The flow of voters at West Chester Township’s Midpointe library was “light but steady,” said Voting Location Supervisor Jim Price.

But it started out busy, said Price, with almost two dozen residents lined up to vote before the polling place opened at 6:30 a.m.

Price said of all the local races and state issues, Ohio Issue 2 appears to be the most discussed topic, he said.

“I hear people talking about it here and I think it’s drawing some people into vote,” said Price.

UPDATED 3 p.m.

Voting was brisk at Hopewell Junior School in West Chester Twp. Tuesday afternoon with more than 400 votes cast in the precinct with about 2,400 registered voters.
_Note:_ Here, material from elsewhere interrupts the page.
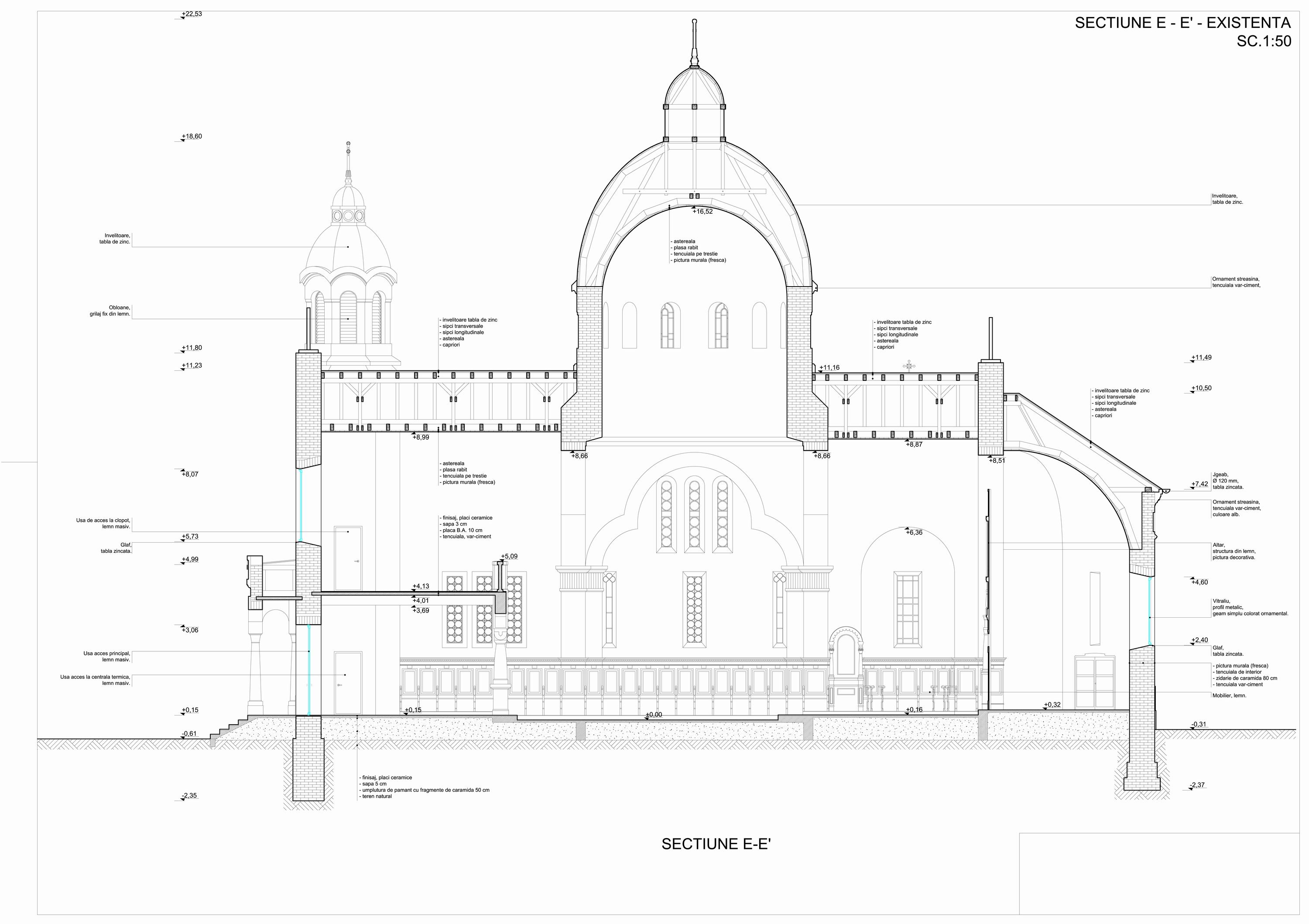
Task: Select the +0,00 floor level marker
Action: tap(654, 715)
“We’re busier than we thought,” Precinct Captain Bob Riebel said. “A little bit ago we had 395 people which is better than the normal turnout for an off year election.”

Voters here are picking new school board members and all three township trustee seats are open.
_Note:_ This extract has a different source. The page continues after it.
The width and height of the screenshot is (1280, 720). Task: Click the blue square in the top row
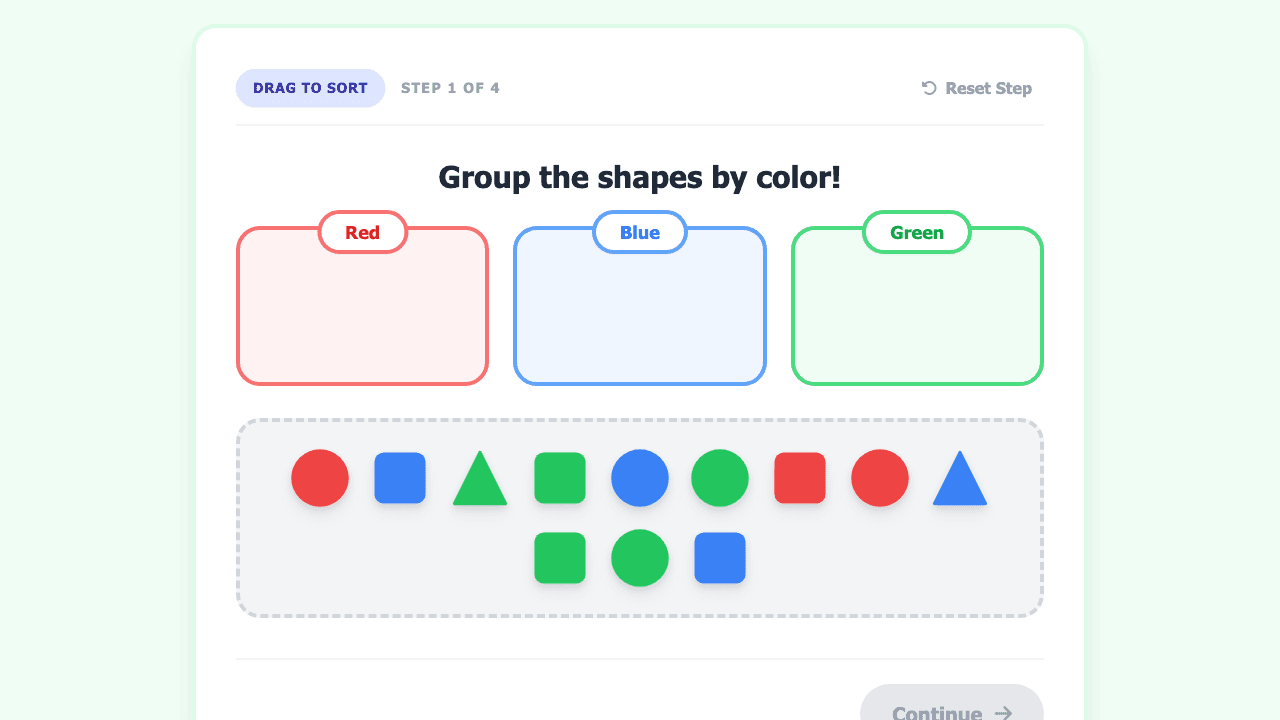[x=400, y=478]
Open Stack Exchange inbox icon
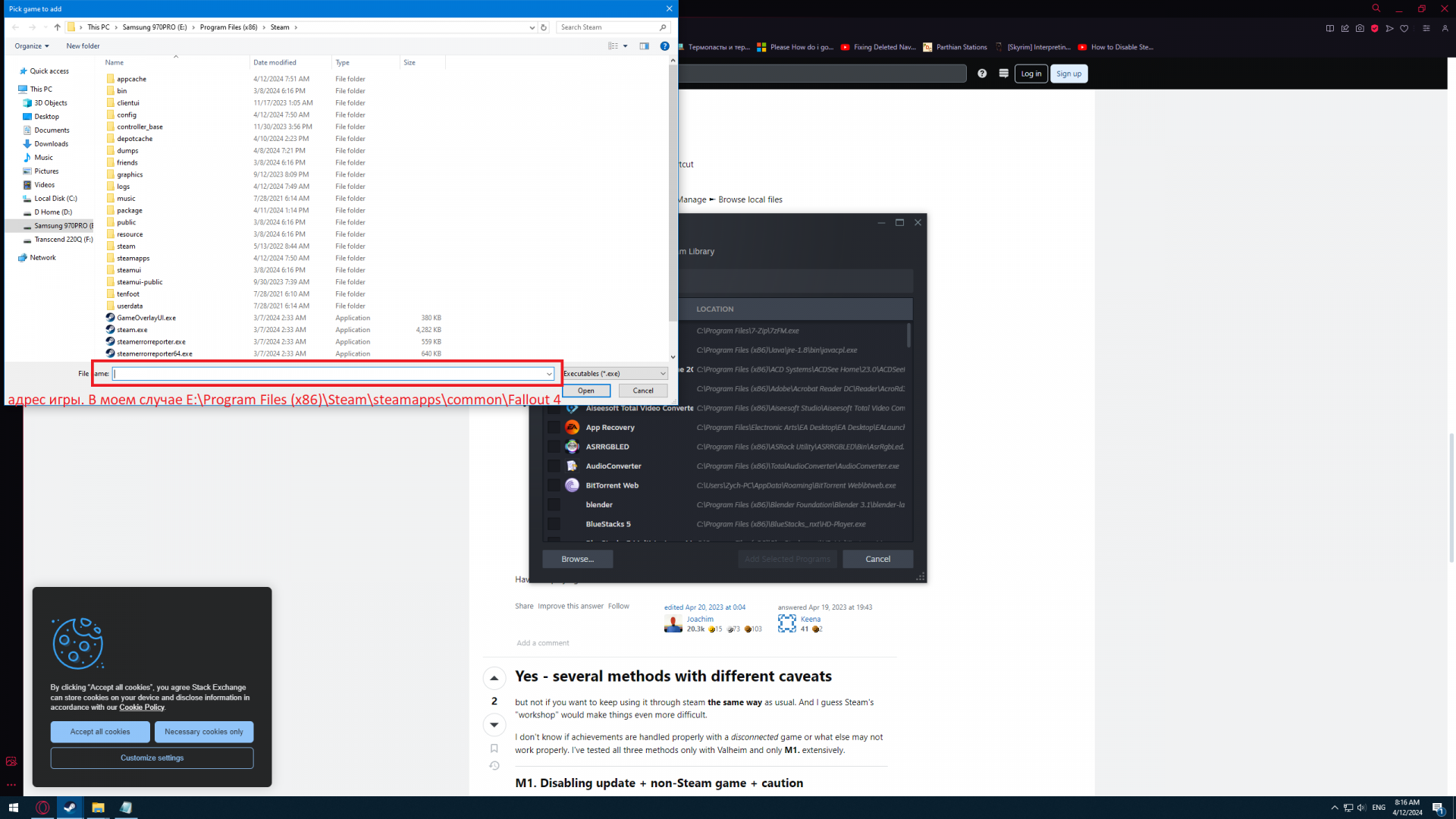This screenshot has width=1456, height=819. pyautogui.click(x=1003, y=74)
Billy Morath, a life long township resident, said Issue 2, the prescription drug question and the crowded trustee races brought him out. He said he supports Ann Becker and incumbents Lee Wong and Mark Welch.

The trustees I think are doing a good job,” he said.
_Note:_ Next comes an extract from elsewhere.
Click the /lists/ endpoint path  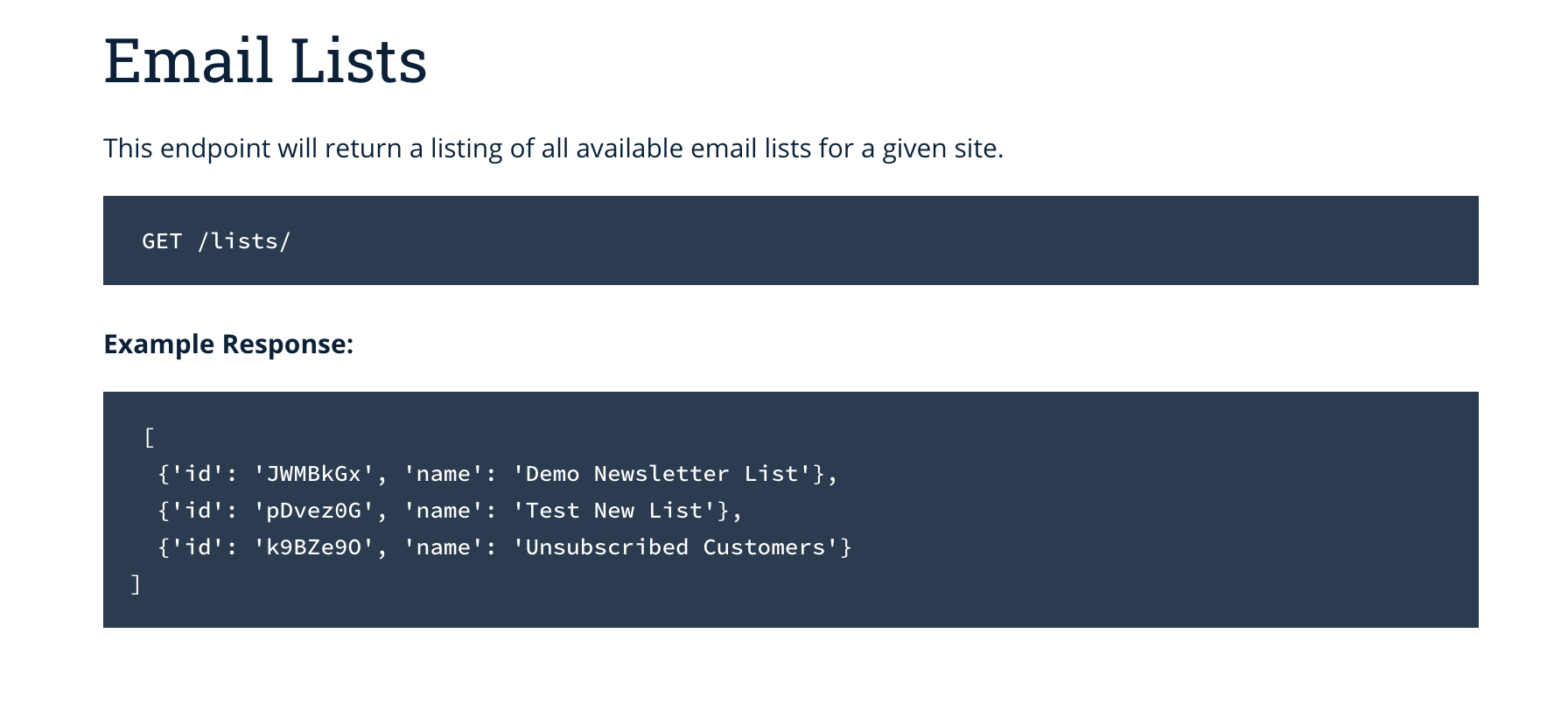pyautogui.click(x=244, y=241)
In Liberty Twp. at Wyandot Elementary School Presiding Precinct Judge Sandy Honsa-Schulz said there had been a steady stream of voters all day. They were at just over 300 votes cast in a precinct with a little over 2,800 registered voters.

“For a smaller election I think it was (a good turnout) yes,” she said.

INITIAL REPORT

Election Day in Butler County got off to a semi-soggy start, with voting turnout a bit down as a result.

At Fairfield Fire Station, 6540 Dixie Highway, location supervisor Tim Harmon said about 30 people had shown up to vote by around 8:50 a.m.

“It’s as expected for an off-year election, said Harmon, who was working his 17th election. “We had four people at the door when we opened (at 6:30 a.m.) and that’s our last rush of the day.”

Things picked up a bit in the 45 minutes or so that followed, with another eight residents casting ballots.

Among them was Colleen Madewell, a Fairfield resident of 6 years, who said Issue 2 was her main impetus for turning out to the polls today.

“I don’t think it should be passed,” she said. “I don’t need to pay anybody else’s attorney fees. To say that we’ll pay their attorney fees is an open invitation. (It’s like saying) ‘Go ahead, do whatever you want to do. We’ll pay for it.’

“We don’t have to pay for it. We don’t have any skin in the game.”

Charles Detmering, a Fairfield resident for 20 years, said what drove him to the polls was his right to vote.

“If you don’t vote, then the country might go in the wrong direction,” Detmering said.

Adam Smith , a Fairfield resident of 14 years, said he was spurred to vote by “mostly the issues” including the Butler County Children Services levy.

“Basically, I don’t want changes to the local statutes and stuff like that,” Smith said.